→ Problem:
The answer must be every entry, retyped without a single difference.

Data provided section start

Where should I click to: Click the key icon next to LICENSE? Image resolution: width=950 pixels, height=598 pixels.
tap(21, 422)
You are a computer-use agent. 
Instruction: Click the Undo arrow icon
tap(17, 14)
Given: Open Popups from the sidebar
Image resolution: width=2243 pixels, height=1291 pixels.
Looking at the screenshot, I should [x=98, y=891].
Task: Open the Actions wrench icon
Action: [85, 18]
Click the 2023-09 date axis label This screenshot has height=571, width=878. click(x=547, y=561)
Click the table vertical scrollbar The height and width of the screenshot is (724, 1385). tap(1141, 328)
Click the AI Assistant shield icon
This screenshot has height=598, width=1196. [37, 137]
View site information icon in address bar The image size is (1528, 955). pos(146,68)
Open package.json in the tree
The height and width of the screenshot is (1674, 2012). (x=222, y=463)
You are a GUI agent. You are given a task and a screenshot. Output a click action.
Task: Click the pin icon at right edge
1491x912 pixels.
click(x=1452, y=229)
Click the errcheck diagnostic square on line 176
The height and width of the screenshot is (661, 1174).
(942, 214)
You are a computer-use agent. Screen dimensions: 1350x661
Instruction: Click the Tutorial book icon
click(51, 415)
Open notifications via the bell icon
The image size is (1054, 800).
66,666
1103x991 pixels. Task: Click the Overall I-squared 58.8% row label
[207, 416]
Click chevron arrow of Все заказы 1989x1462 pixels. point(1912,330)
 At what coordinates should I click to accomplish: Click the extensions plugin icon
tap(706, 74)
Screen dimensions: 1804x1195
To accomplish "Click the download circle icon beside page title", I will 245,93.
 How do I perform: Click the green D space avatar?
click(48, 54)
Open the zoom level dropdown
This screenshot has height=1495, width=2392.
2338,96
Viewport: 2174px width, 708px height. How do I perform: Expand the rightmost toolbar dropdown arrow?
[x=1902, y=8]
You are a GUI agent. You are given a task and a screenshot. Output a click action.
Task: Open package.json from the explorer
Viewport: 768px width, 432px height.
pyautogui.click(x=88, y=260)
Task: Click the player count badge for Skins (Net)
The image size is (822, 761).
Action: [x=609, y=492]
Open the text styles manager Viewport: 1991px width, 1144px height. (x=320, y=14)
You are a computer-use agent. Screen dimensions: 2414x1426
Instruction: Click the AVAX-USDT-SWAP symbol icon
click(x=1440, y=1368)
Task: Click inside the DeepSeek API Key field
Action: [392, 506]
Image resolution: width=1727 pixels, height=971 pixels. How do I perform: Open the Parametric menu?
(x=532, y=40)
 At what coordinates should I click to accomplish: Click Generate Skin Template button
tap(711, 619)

Data provided section end

→ Expected output:
Where should I click to: Click the key icon next to LICENSE? Image resolution: width=950 pixels, height=598 pixels.
tap(21, 422)
You are a computer-use agent. 
Instruction: Click the Undo arrow icon
tap(17, 14)
Given: Open Popups from the sidebar
Image resolution: width=2243 pixels, height=1291 pixels.
Looking at the screenshot, I should [x=98, y=891].
Task: Open the Actions wrench icon
Action: [85, 18]
Click the 2023-09 date axis label This screenshot has height=571, width=878. click(x=547, y=561)
Click the table vertical scrollbar The height and width of the screenshot is (724, 1385). tap(1141, 328)
Click the AI Assistant shield icon
This screenshot has height=598, width=1196. [37, 137]
View site information icon in address bar The image size is (1528, 955). pos(146,68)
Open package.json in the tree
The height and width of the screenshot is (1674, 2012). (x=222, y=463)
You are a GUI agent. You are given a task and a screenshot. Output a click action.
Task: Click the pin icon at right edge
1491x912 pixels.
click(x=1452, y=229)
Click the errcheck diagnostic square on line 176
The height and width of the screenshot is (661, 1174).
(942, 214)
You are a computer-use agent. Screen dimensions: 1350x661
Instruction: Click the Tutorial book icon
click(51, 415)
Open notifications via the bell icon
The image size is (1054, 800).
66,666
1103x991 pixels. Task: Click the Overall I-squared 58.8% row label
[207, 416]
Click chevron arrow of Все заказы 1989x1462 pixels. point(1912,330)
 At what coordinates should I click to accomplish: Click the extensions plugin icon
tap(706, 74)
Screen dimensions: 1804x1195
To accomplish "Click the download circle icon beside page title", I will 245,93.
 How do I perform: Click the green D space avatar?
click(48, 54)
Open the zoom level dropdown
This screenshot has height=1495, width=2392.
2338,96
Viewport: 2174px width, 708px height. How do I perform: Expand the rightmost toolbar dropdown arrow?
[x=1902, y=8]
You are a GUI agent. You are given a task and a screenshot. Output a click action.
Task: Open package.json from the explorer
Viewport: 768px width, 432px height.
pyautogui.click(x=88, y=260)
Task: Click the player count badge for Skins (Net)
The image size is (822, 761).
Action: [x=609, y=492]
Open the text styles manager Viewport: 1991px width, 1144px height. (x=320, y=14)
You are a computer-use agent. Screen dimensions: 2414x1426
Instruction: Click the AVAX-USDT-SWAP symbol icon
click(x=1440, y=1368)
Task: Click inside the DeepSeek API Key field
Action: [392, 506]
Image resolution: width=1727 pixels, height=971 pixels. How do I perform: Open the Parametric menu?
(x=532, y=40)
 At what coordinates should I click to accomplish: Click Generate Skin Template button
tap(711, 619)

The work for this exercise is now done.